> EXERCISE DETAILS
Copy out every line of the entries, starting with the line that contains "This screenshot has" and ending with the last line of the entries, both included.

Pixel coordinate grounding data:
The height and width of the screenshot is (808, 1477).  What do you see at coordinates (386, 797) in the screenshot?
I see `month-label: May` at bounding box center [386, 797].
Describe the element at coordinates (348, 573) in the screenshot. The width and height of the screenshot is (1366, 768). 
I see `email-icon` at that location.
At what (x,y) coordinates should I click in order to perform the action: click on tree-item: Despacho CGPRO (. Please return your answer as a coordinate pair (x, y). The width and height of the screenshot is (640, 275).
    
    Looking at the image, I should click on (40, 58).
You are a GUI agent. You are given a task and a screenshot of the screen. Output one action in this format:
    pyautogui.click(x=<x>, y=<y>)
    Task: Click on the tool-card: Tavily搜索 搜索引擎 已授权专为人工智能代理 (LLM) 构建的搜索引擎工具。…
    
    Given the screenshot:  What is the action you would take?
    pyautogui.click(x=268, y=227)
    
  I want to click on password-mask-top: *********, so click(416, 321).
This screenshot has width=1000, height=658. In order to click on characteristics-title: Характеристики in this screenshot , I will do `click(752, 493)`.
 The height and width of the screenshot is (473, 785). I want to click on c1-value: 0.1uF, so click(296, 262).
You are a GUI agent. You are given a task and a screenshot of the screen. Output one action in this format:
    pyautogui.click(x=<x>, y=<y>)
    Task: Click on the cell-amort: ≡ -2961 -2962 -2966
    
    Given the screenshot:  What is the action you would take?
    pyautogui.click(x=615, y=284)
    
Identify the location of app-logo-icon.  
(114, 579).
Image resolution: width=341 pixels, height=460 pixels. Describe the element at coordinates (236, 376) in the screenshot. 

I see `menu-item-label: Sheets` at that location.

> EXERCISE ANSWER
This screenshot has width=1000, height=658. In order to click on characteristics-title: Характеристики in this screenshot , I will do `click(752, 493)`.
 The height and width of the screenshot is (473, 785). I want to click on c1-value: 0.1uF, so click(296, 262).
You are a GUI agent. You are given a task and a screenshot of the screen. Output one action in this format:
    pyautogui.click(x=<x>, y=<y>)
    Task: Click on the cell-amort: ≡ -2961 -2962 -2966
    
    Given the screenshot:  What is the action you would take?
    pyautogui.click(x=615, y=284)
    
Identify the location of app-logo-icon.  
(114, 579).
Image resolution: width=341 pixels, height=460 pixels. Describe the element at coordinates (236, 376) in the screenshot. 

I see `menu-item-label: Sheets` at that location.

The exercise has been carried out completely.